/---

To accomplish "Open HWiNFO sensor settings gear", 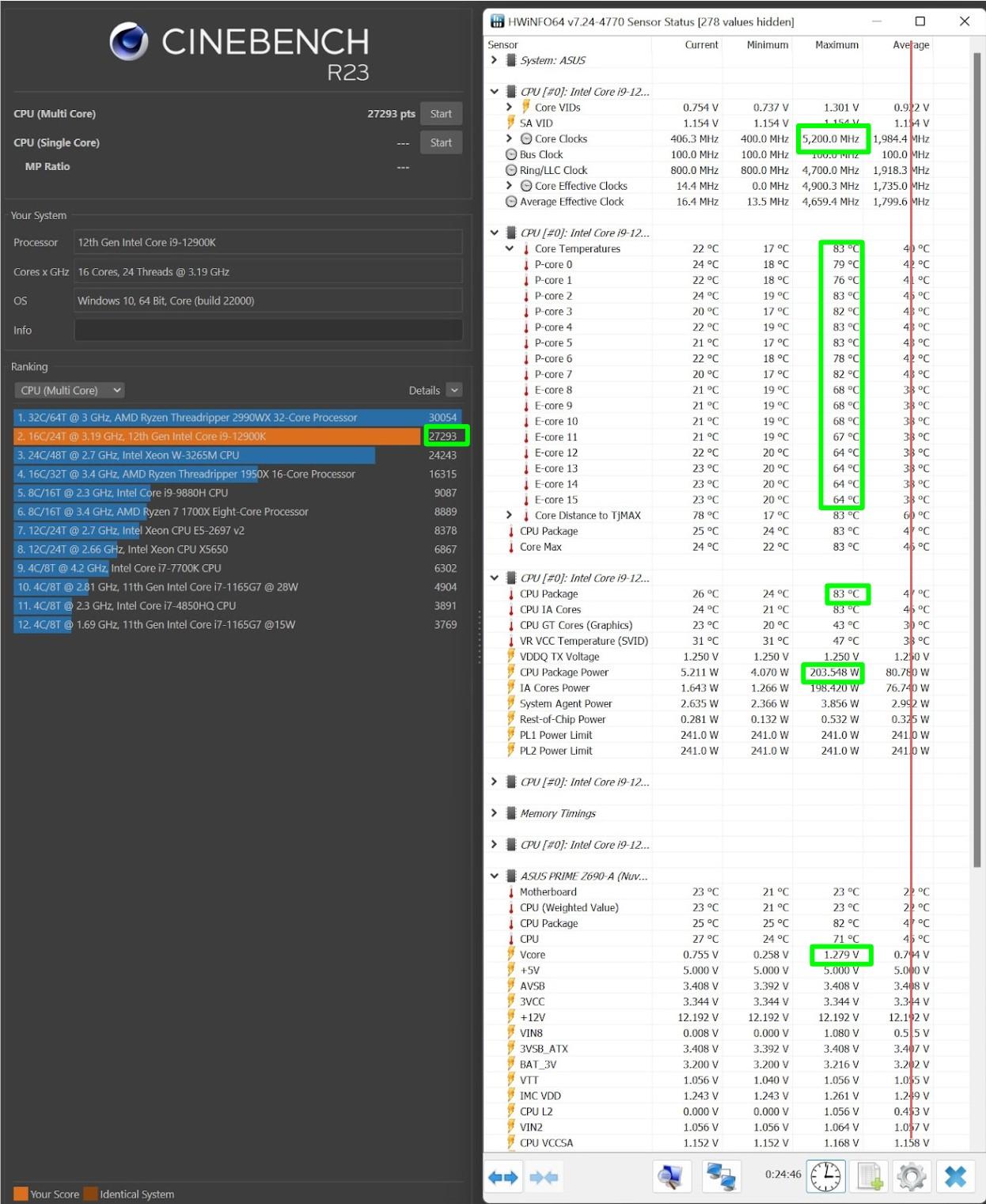I will (x=912, y=1176).
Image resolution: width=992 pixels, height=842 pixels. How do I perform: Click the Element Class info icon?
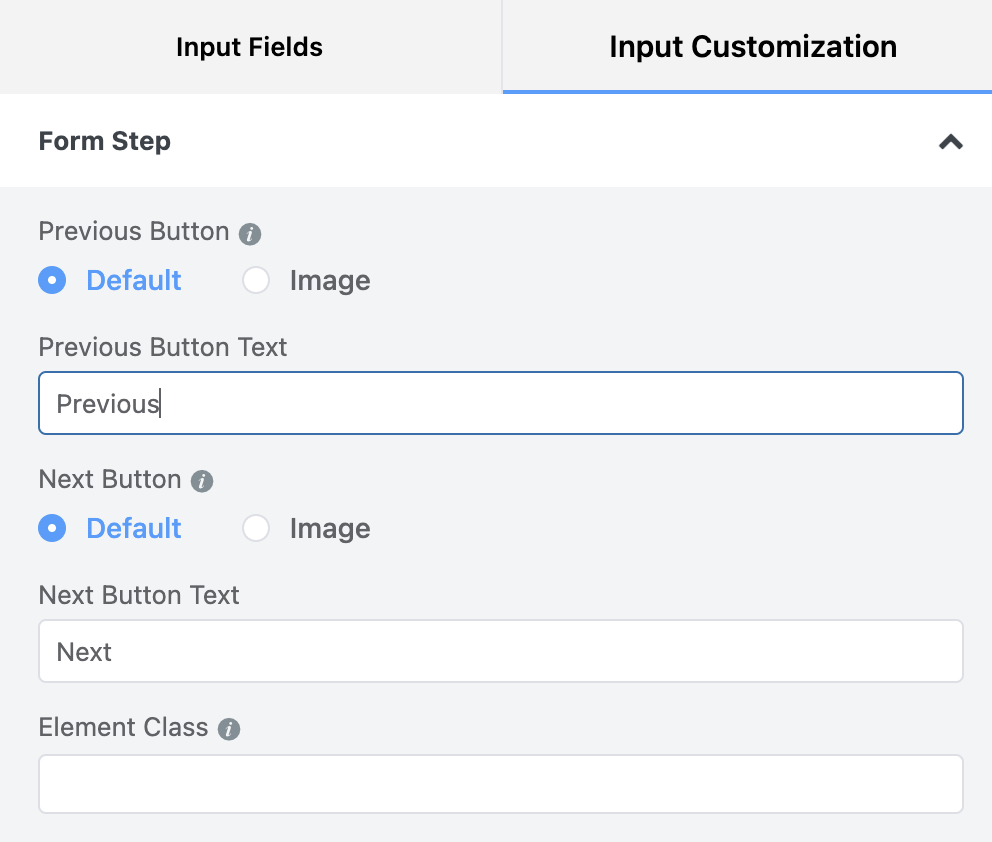[x=229, y=729]
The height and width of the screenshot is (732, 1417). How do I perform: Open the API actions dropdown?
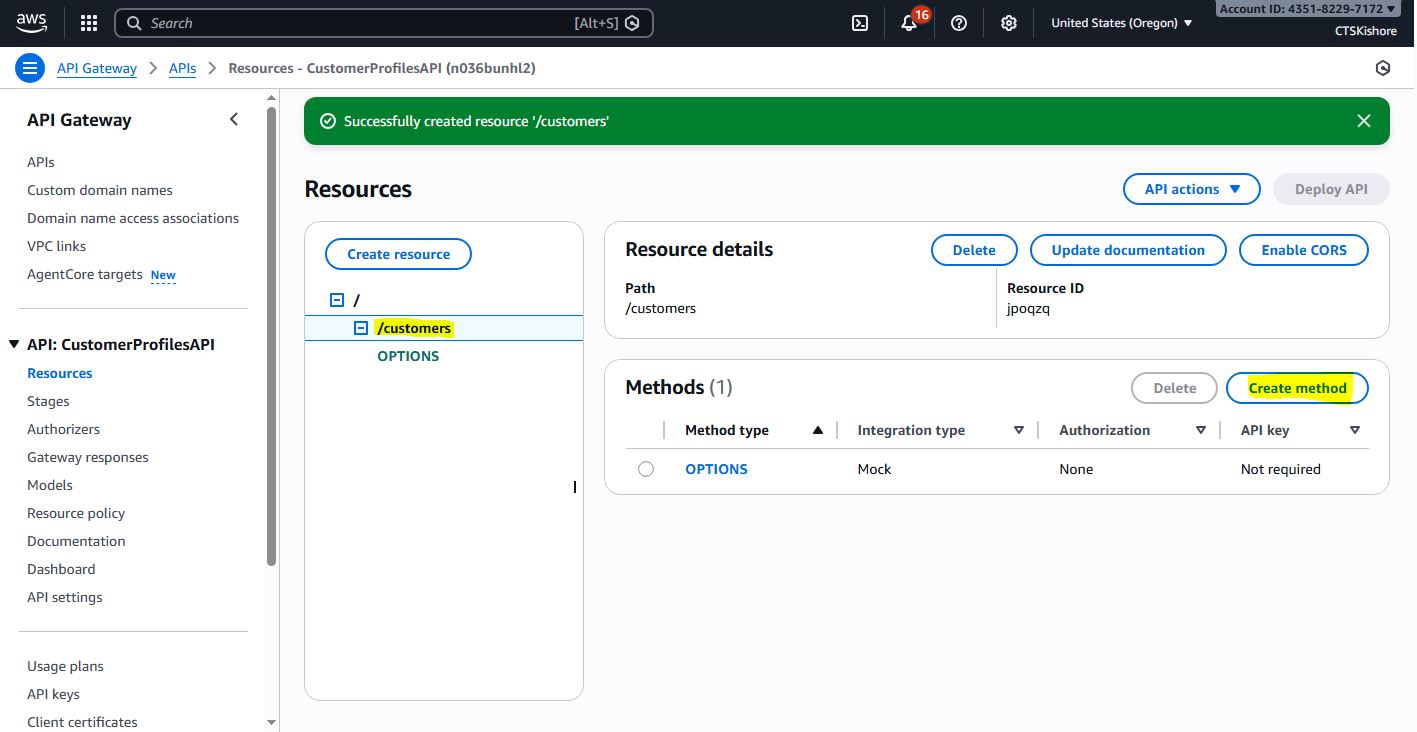(x=1191, y=189)
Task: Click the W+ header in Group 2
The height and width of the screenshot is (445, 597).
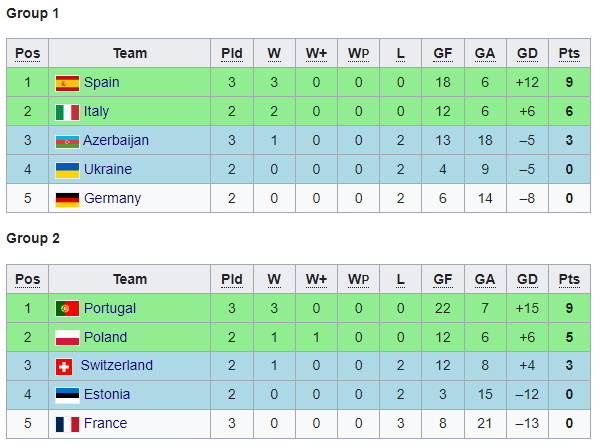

\---

Problem details:
Only the lines from the one containing "Task: Click the W+ header in Group 2" through the end of the listing should be output, word for word and inclusive; keep pictures out.

Solution:
Task: Click the W+ header in Group 2
The height and width of the screenshot is (445, 597).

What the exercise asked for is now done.